## WHAT IS ASKED:
Return the passage on the originality of Christian ethics word for word, in full, with its closing verse quotation.

The originality of Christian ethics, we repeat, does not lie in its detailed precepts. There is not one, it may be, even of the noblest maxims of Jesus that had not been uttered by some previous moralist. With the New Testament in our hands, it may be possible to collect from non-Christian sources-from Greek philosophers, from the Jewish Talmud, from Egyptian sages and Hindoo poets, from Buddha and Confucius-a moral anthology which thus sifted out of the refuse of antiquity, like particles of iron drawn by the magnet, may bear comparison with the ethics of Christianity. If Christ is indeed the Son of man, we should expect Him to gather into one all that is highest in the thoughts and aspirations of mankind. Addressing the Athenians on Mars’ Hill, the apostle could appeal to "certain of your own poets" in support of his doctrine of the Fatherhood of God. The noblest minds in all ages witness to Jesus Christ and prove themselves to be, in some sort, of His kindred.

"They are but broken lights of Thee; And Thou, O Lord, art more than they!"

## EXTRACTED ENTRIES:

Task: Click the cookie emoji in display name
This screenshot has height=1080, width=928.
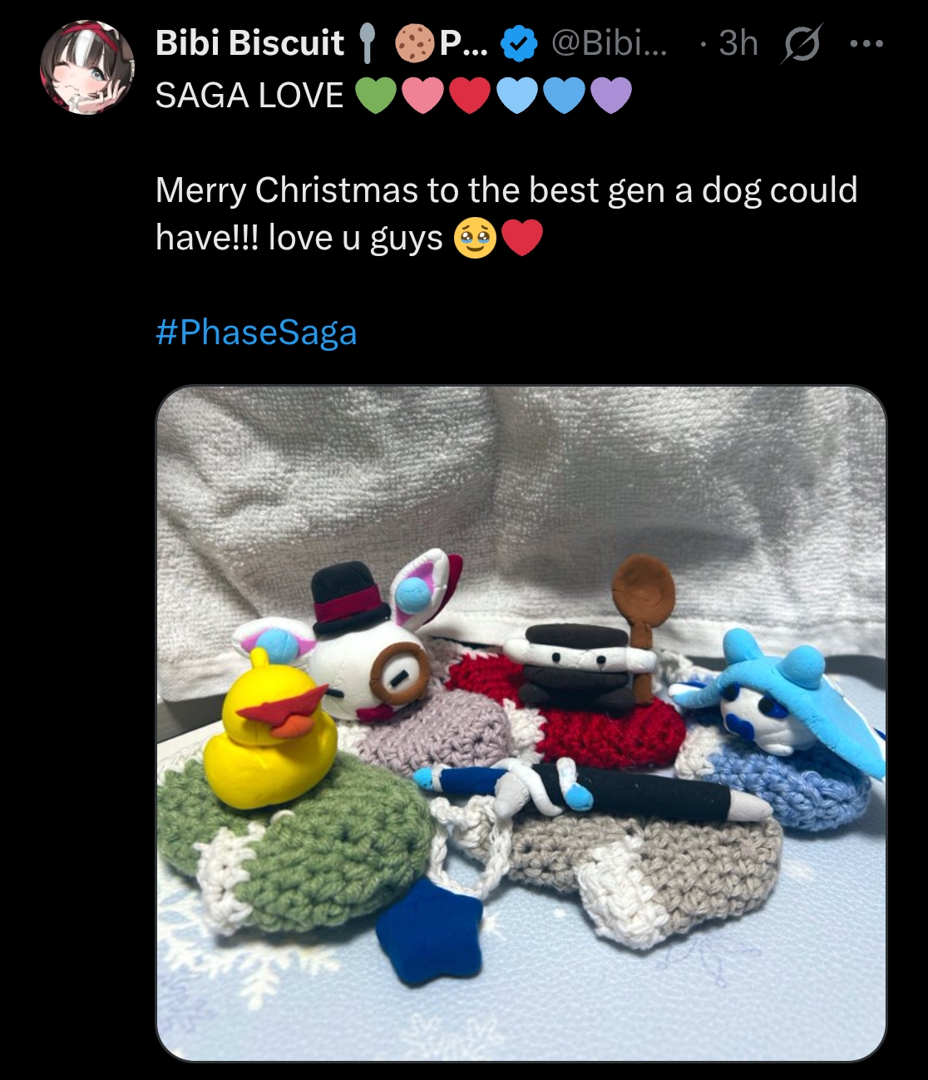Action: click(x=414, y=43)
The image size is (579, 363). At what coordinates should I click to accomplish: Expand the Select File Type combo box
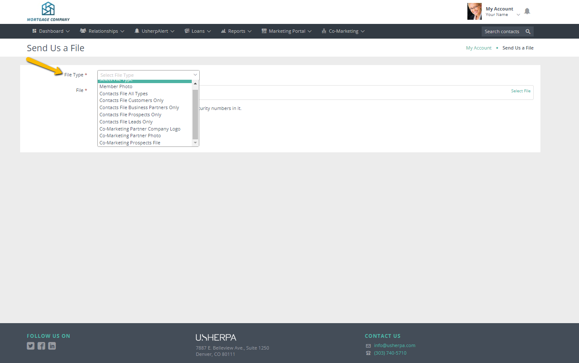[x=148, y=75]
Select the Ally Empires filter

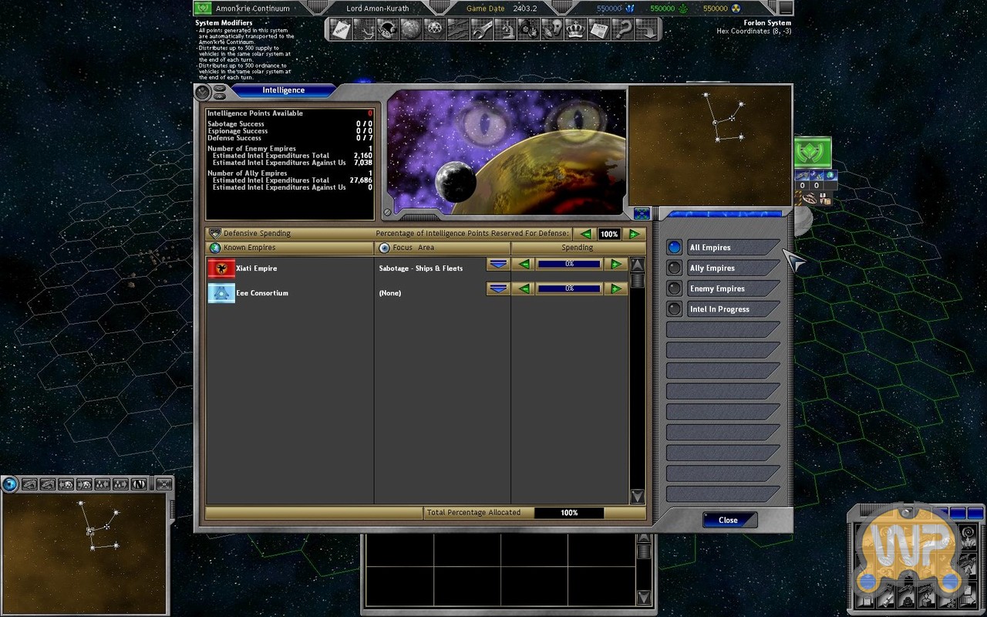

## SOLUTION FOR THIS TASK:
The originality of Christian ethics, we repeat, does not lie in its detailed precepts. There is not one, it may be, even of the noblest maxims of Jesus that had not been uttered by some previous moralist. With the New Testament in our hands, it may be possible to collect from non-Christian sources-from Greek philosophers, from the Jewish Talmud, from Egyptian sages and Hindoo poets, from Buddha and Confucius-a moral anthology which thus sifted out of the refuse of antiquity, like particles of iron drawn by the magnet, may bear comparison with the ethics of Christianity. If Christ is indeed the Son of man, we should expect Him to gather into one all that is highest in the thoughts and aspirations of mankind. Addressing the Athenians on Mars’ Hill, the apostle could appeal to "certain of your own poets" in support of his doctrine of the Fatherhood of God. The noblest minds in all ages witness to Jesus Christ and prove themselves to be, in some sort, of His kindred.

"They are but broken lights of Thee; And Thou, O Lord, art more than they!"